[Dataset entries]
*** Block opens ***

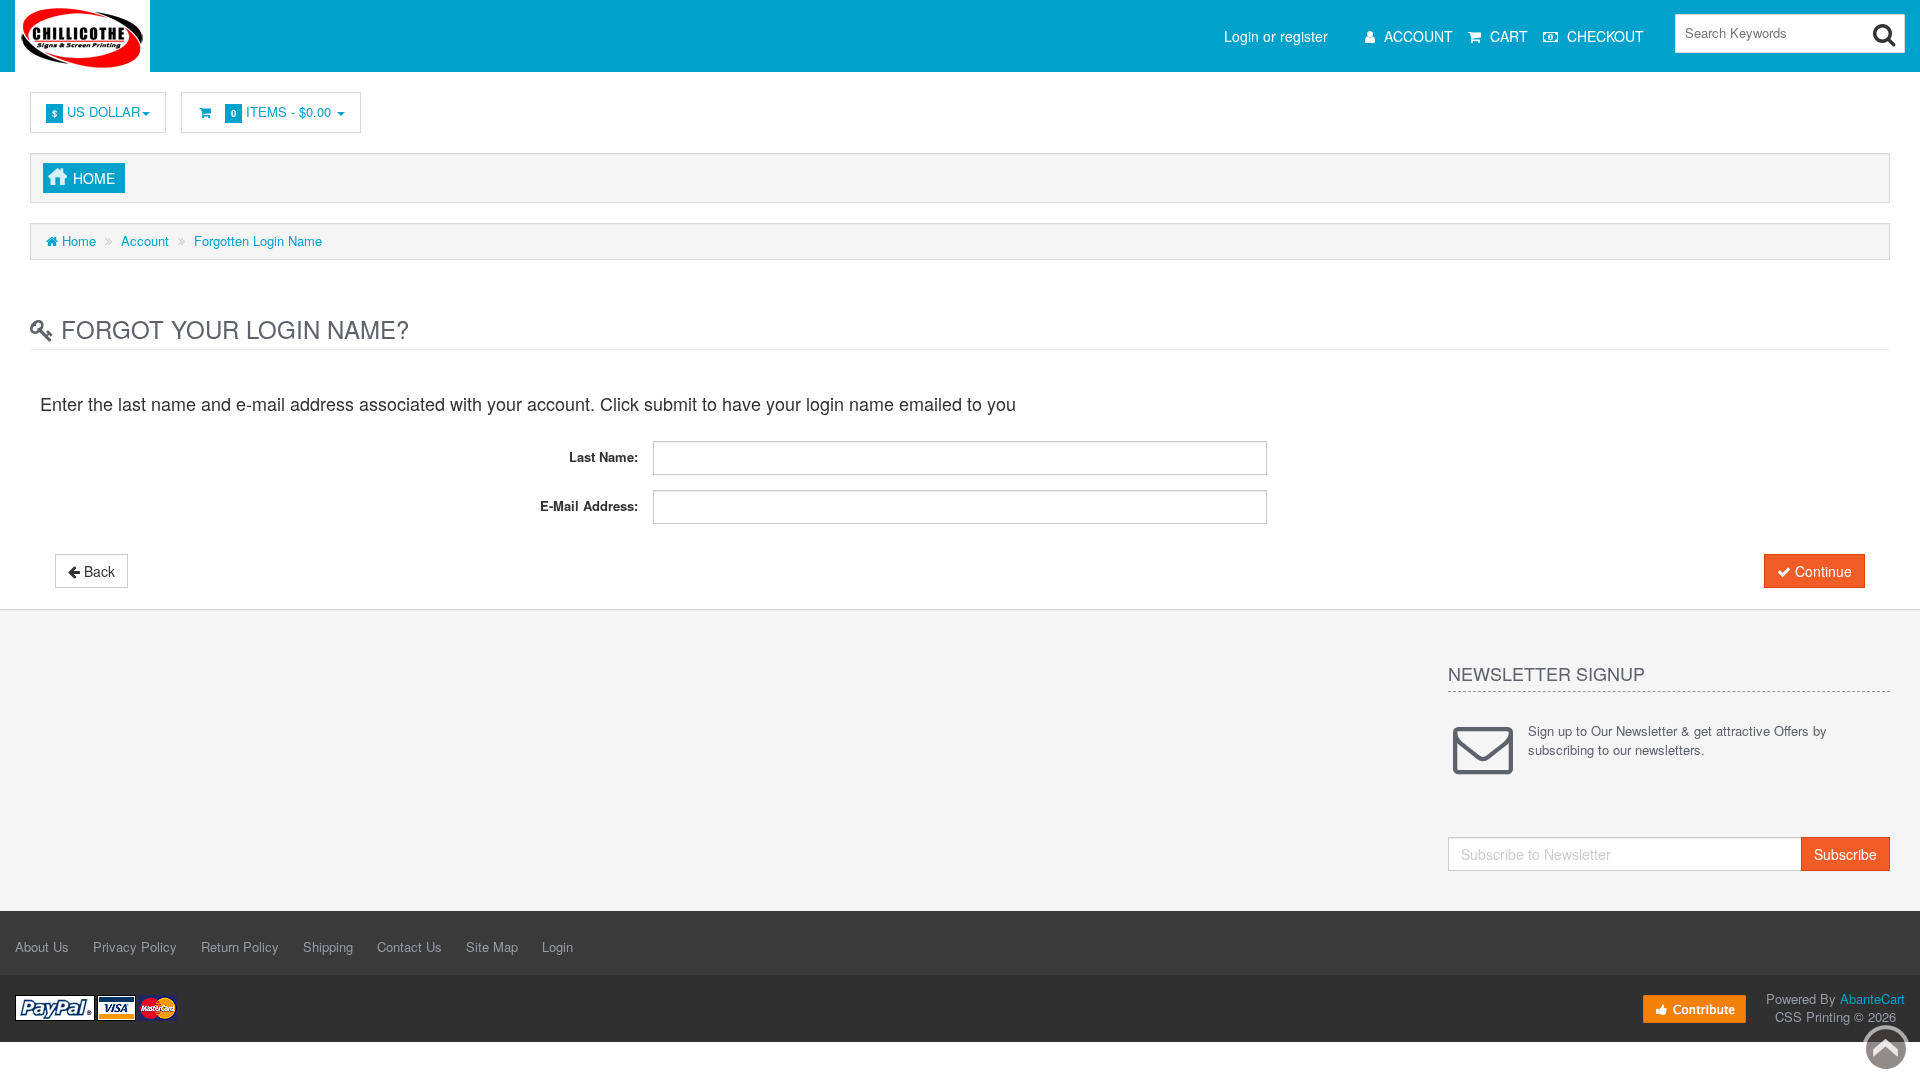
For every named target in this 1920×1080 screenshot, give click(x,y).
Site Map (492, 946)
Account (145, 240)
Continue (1821, 571)
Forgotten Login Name (258, 240)
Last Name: (603, 456)
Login (557, 946)
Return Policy (240, 946)
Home (94, 178)
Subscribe (1845, 854)
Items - (281, 111)
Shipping (328, 946)
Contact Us (409, 946)
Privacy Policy (135, 946)
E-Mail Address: (589, 505)
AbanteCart (1872, 998)
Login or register (1276, 36)
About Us (42, 946)
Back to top (1886, 1049)
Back (97, 571)
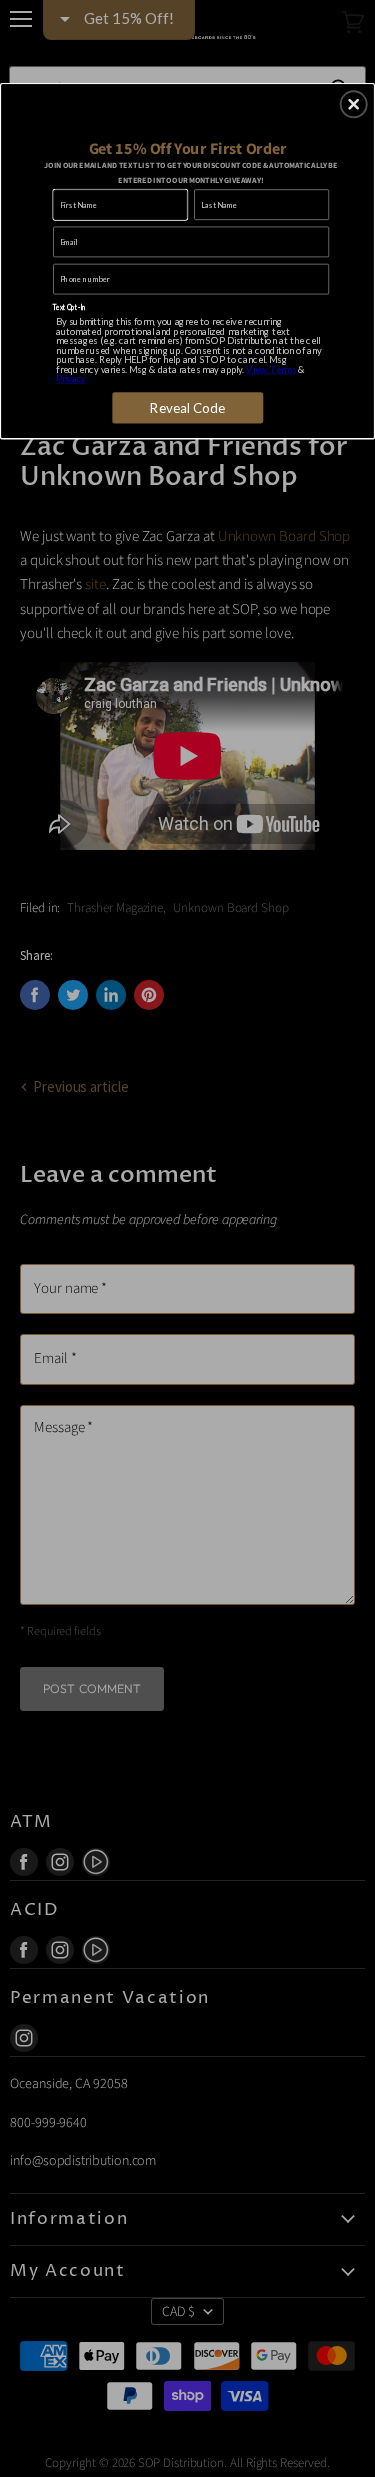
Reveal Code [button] (188, 407)
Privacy (71, 377)
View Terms (271, 368)
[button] (354, 104)
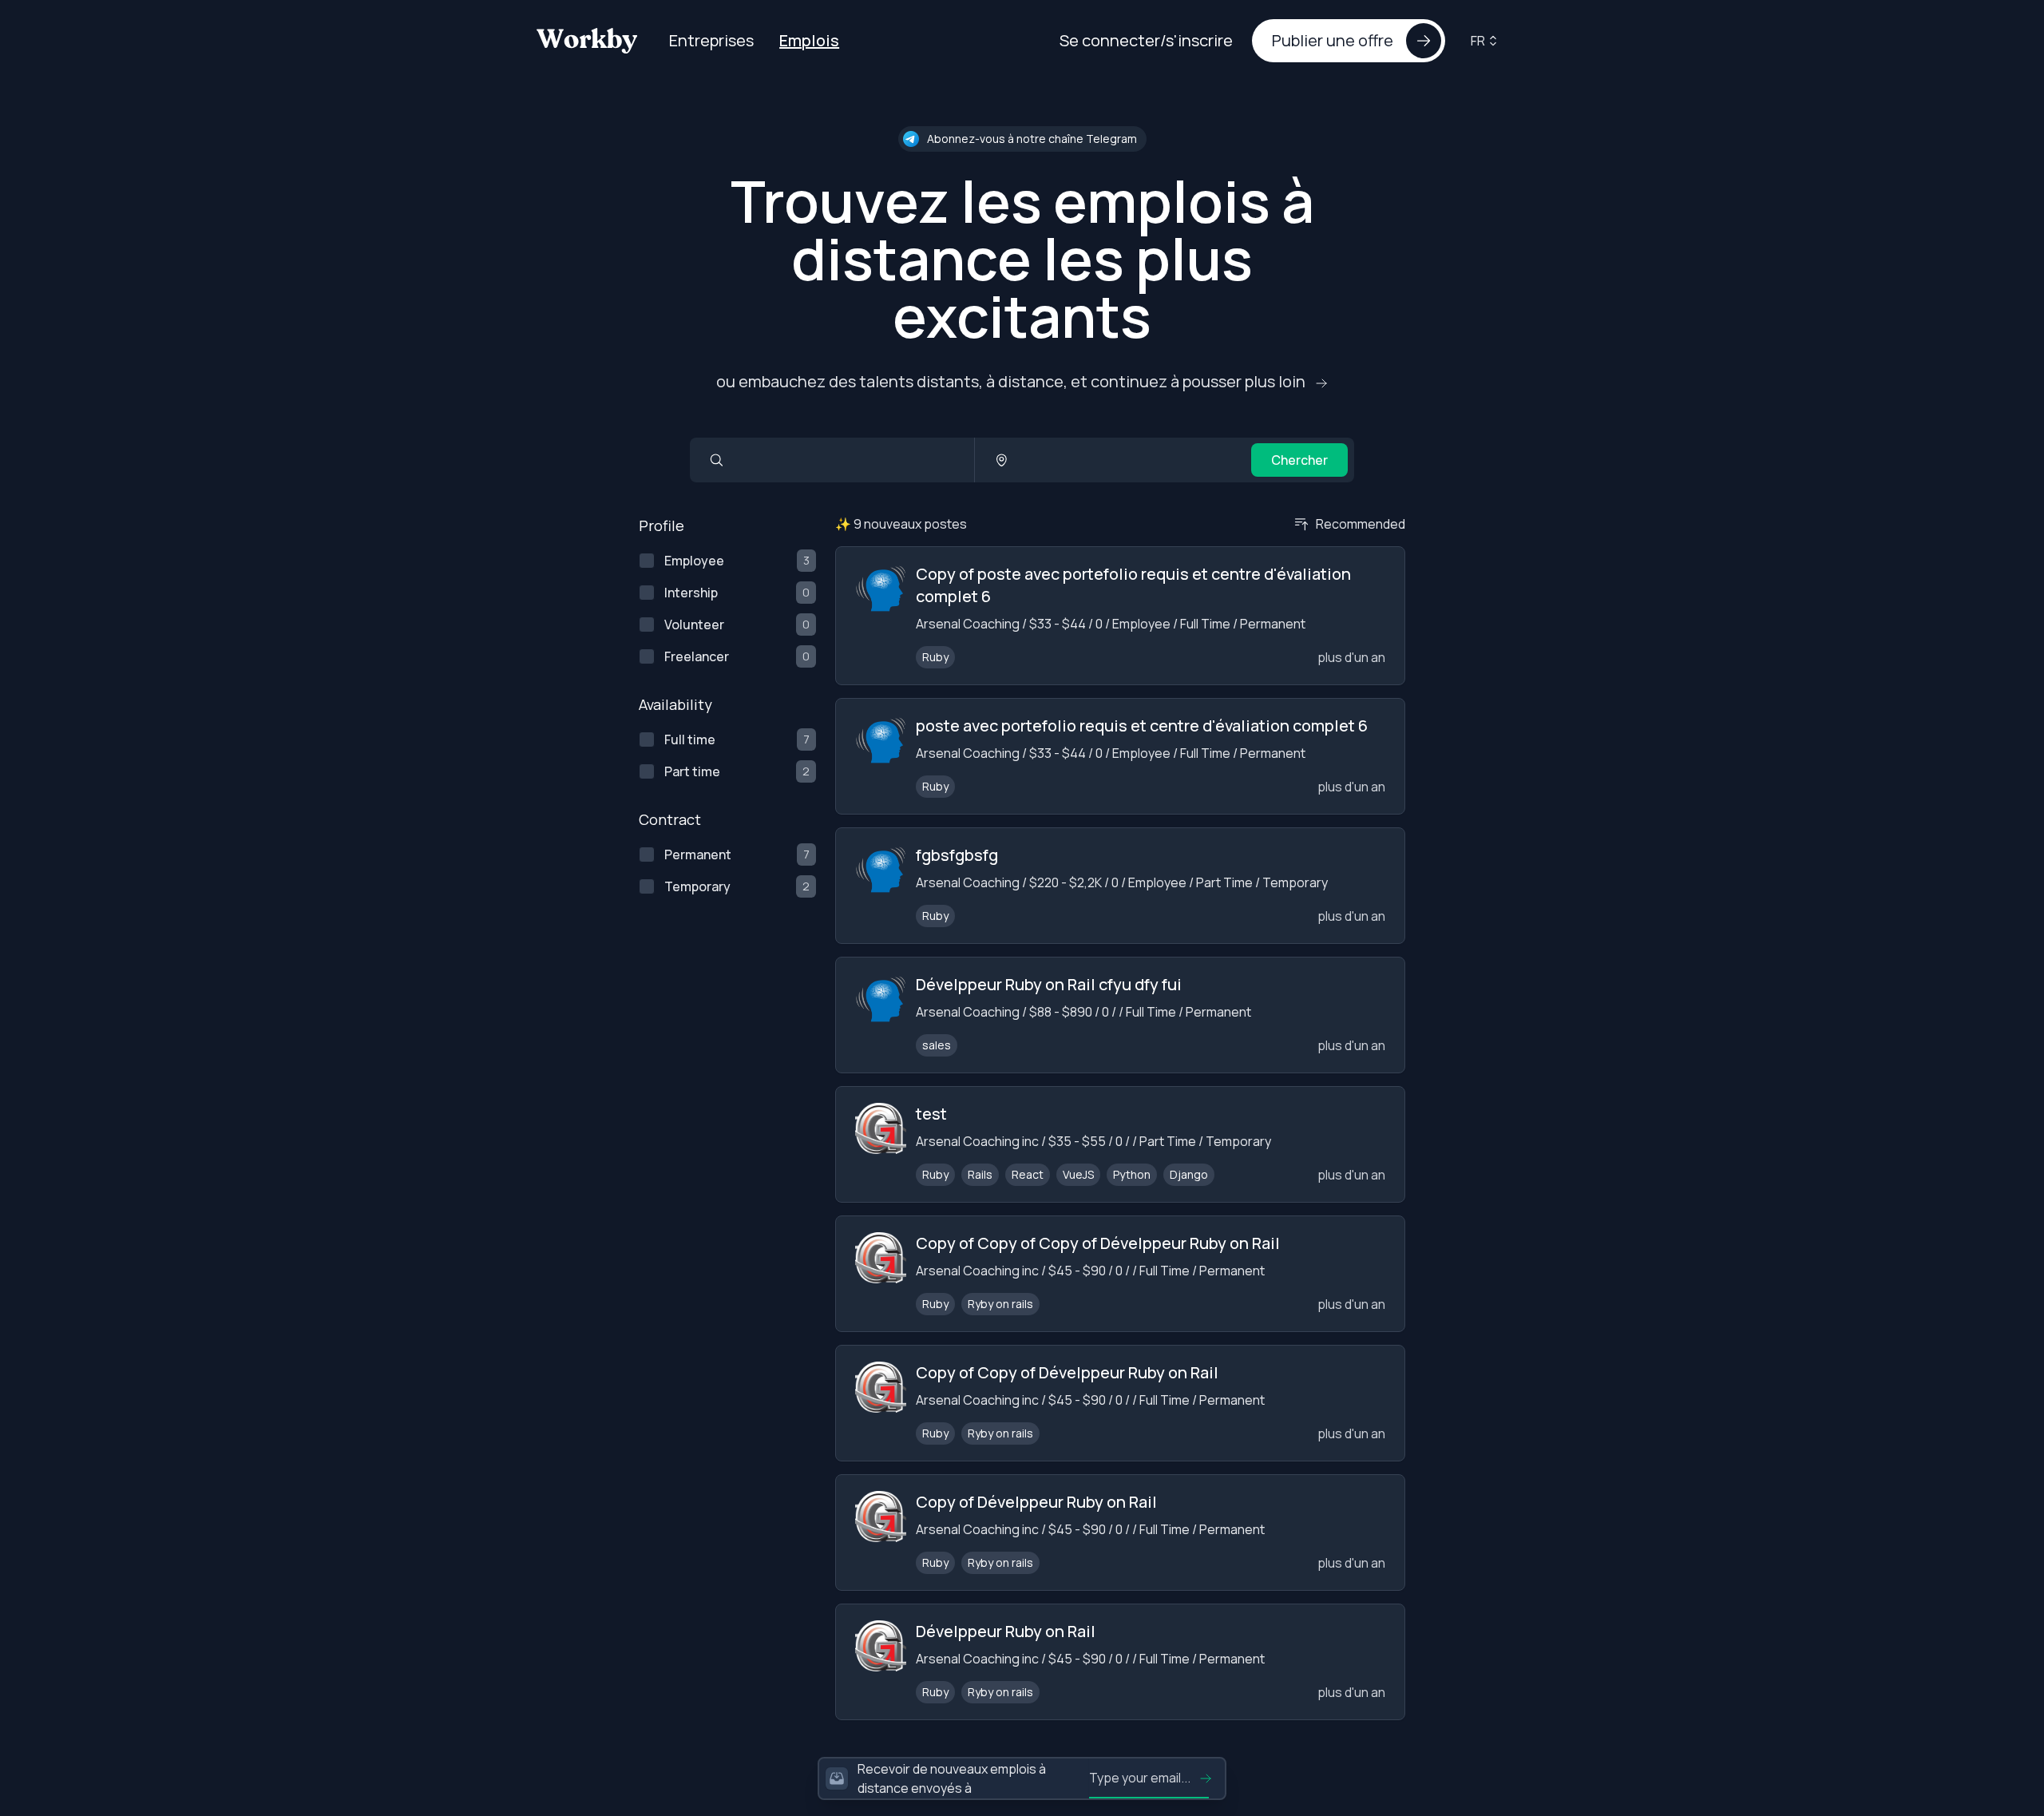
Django (1189, 1174)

*** Block closes ***

- [Instructions to follow]
Leaving the pictures out, set down exactly the lines from the one with "Continue (1821, 571)" through the end of the records.

- [Response to the task]
Continue (1821, 571)
Forgotten Login Name (258, 240)
Last Name: (603, 456)
Login (557, 946)
Return Policy (240, 946)
Home (94, 178)
Subscribe (1845, 854)
Items - (281, 111)
Shipping (328, 946)
Contact Us (409, 946)
Privacy Policy (135, 946)
E-Mail Address: (589, 505)
AbanteCart (1872, 998)
Login or register (1276, 36)
About Us (42, 946)
Back to top (1886, 1049)
Back (97, 571)
Reveal Code [button] (188, 407)
Privacy (71, 377)
View Terms (271, 368)
[button] (354, 104)
Django (1189, 1174)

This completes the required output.